Evatt guided the Trotters to promotion from League Two, victory in the EFL Trophy and two League One play-off finishes during his time in charge. Duff said: “He’s done a brilliant job. I’ve competed a lot against him in the last four-and-a-half years that he’s been there.
“From where he’s taken them, from the beginning to the end, it’s night and day, so you just hope he gets remembered for the good work that he did, and not for the difficult bit at the end.”
Town head into tomorrow afternoon’s fixture off the back of a 2-2 draw at Blackpool, with the Terriers finding themselves two goals down at the break before netting twice in the opening five minutes of the second half to salvage a point.

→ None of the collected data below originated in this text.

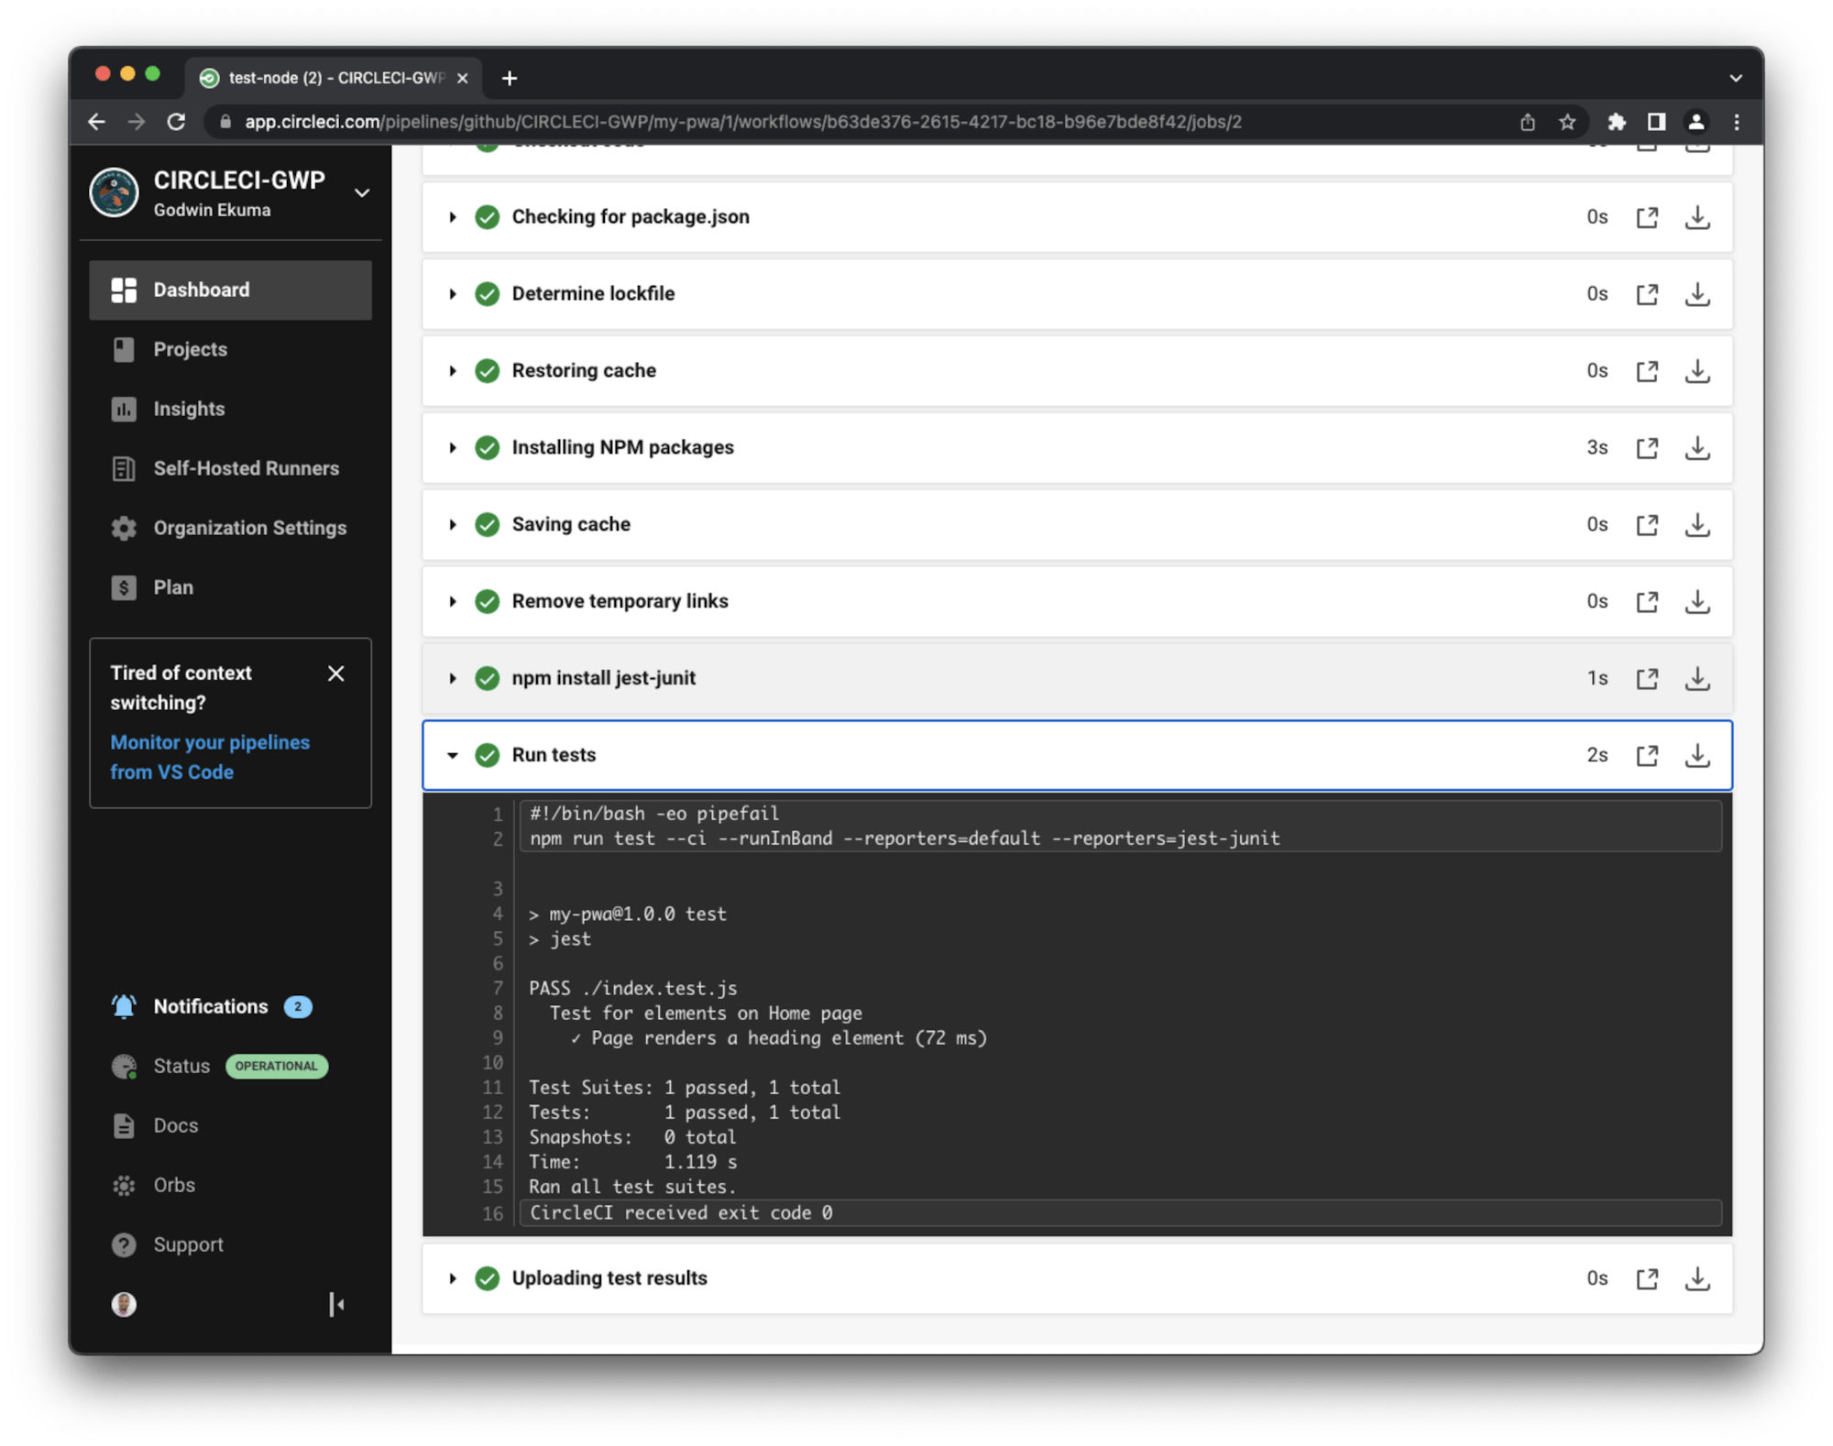Open the Chrome extensions puzzle icon
Viewport: 1833px width, 1446px height.
point(1617,122)
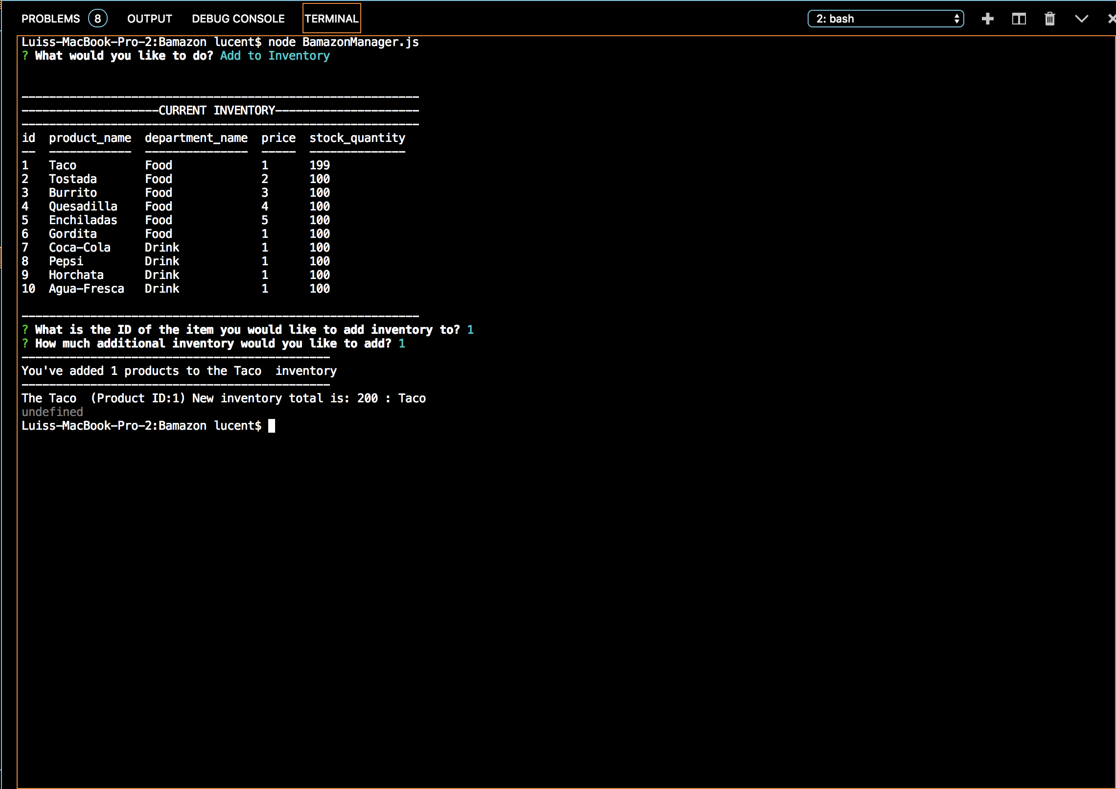Click the Quesadilla row product name

(83, 207)
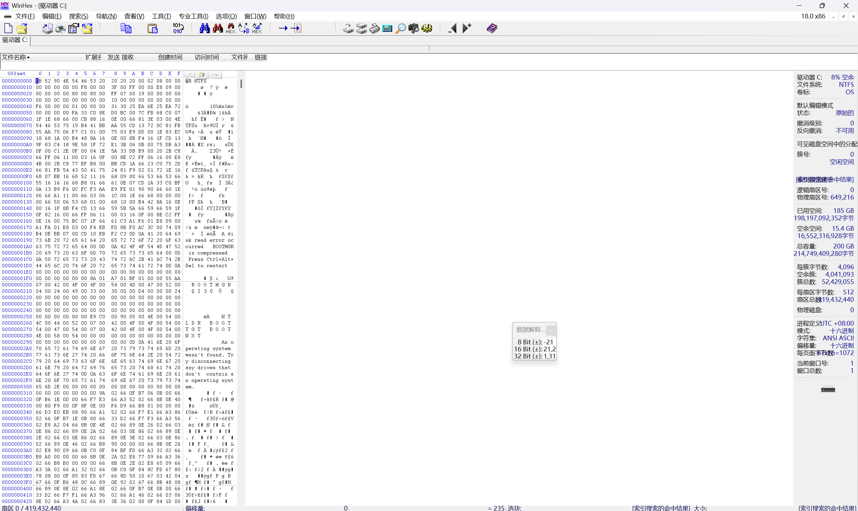Click the purple help book icon

click(492, 28)
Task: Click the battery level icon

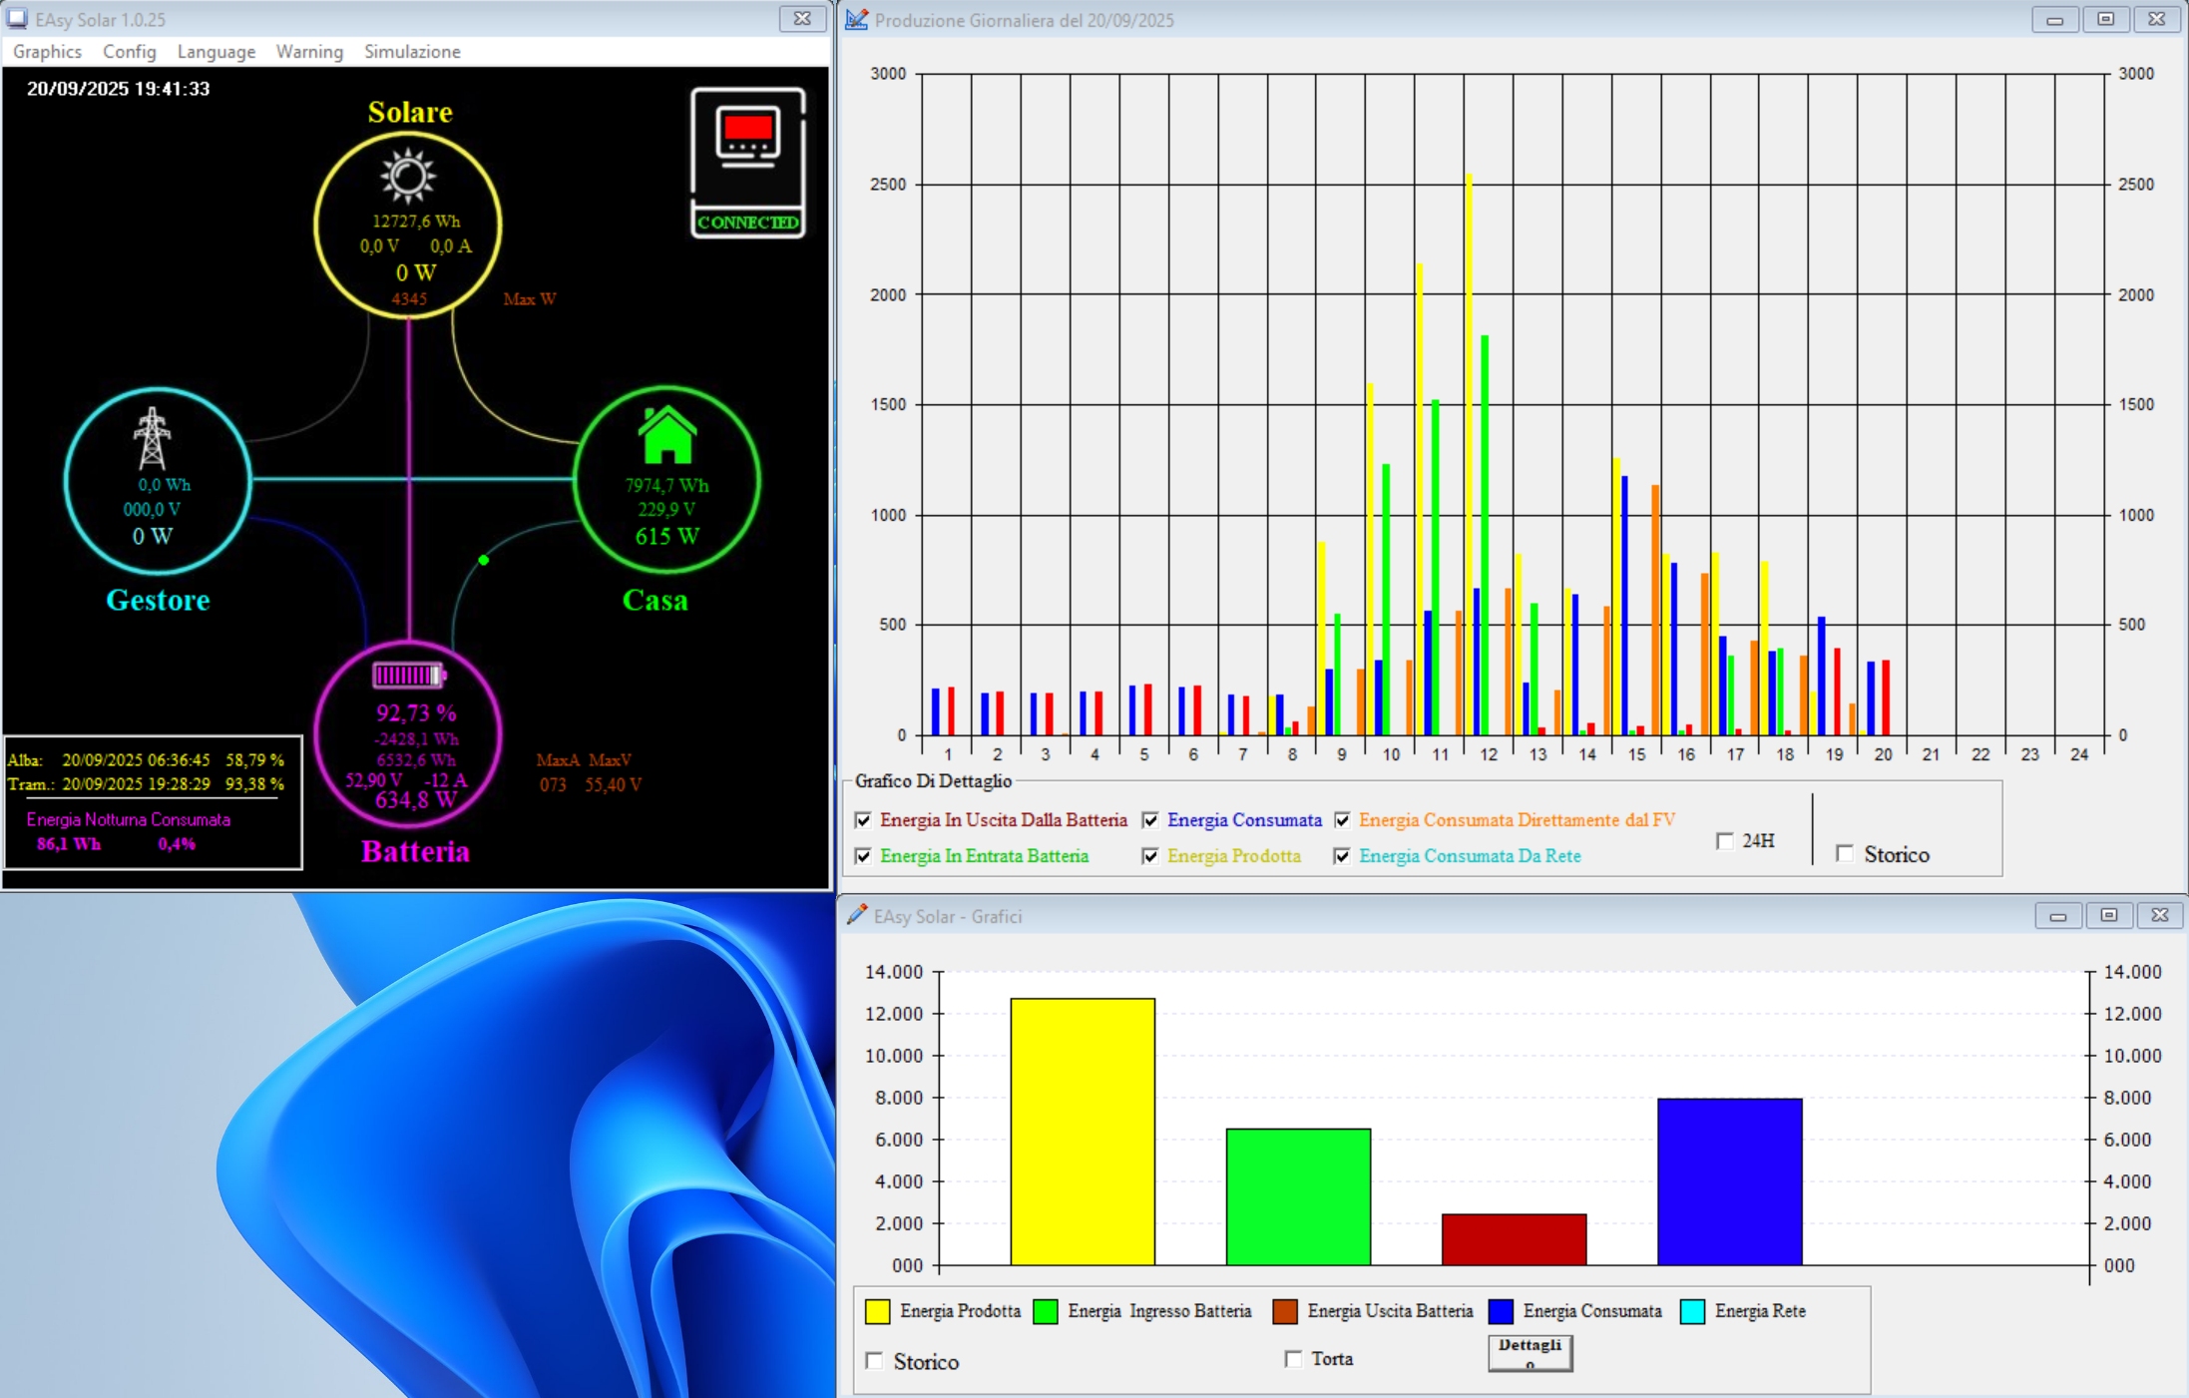Action: (x=408, y=676)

Duff was left disappointed with his side’s first-half display at Bloomfield Road, and with the head coach having been eager to rectify the performance in training this week, he said: “I think [we were] getting sucked into a type of football that we don’t want to be playing.
“We want to play out from the back, but you play out from the back to get you into a certain part of the pitch, as in the middle of the pitch and into wider areas, and it’s getting people on the half turn facing forward, and then we need runners in behind.
“I’ve just signed two centre-forwards who are five foot nine, so we’re not just going to smash it from back to front, because it doesn’t work, but I don’t want to have 427 passes before we get out of our half, I want to be able to play both ways. It’s probably a lazy way of saying it, but I want to play mixed football.
“If they come on a full-court press, I want to be able to play in areas and go in behind them, but if they do drop off, it’s not getting sucked into that backwards, sideways [passing], you never have to run and break a back line. All three training sessions this week have been based on that, with presentations to evidence it.”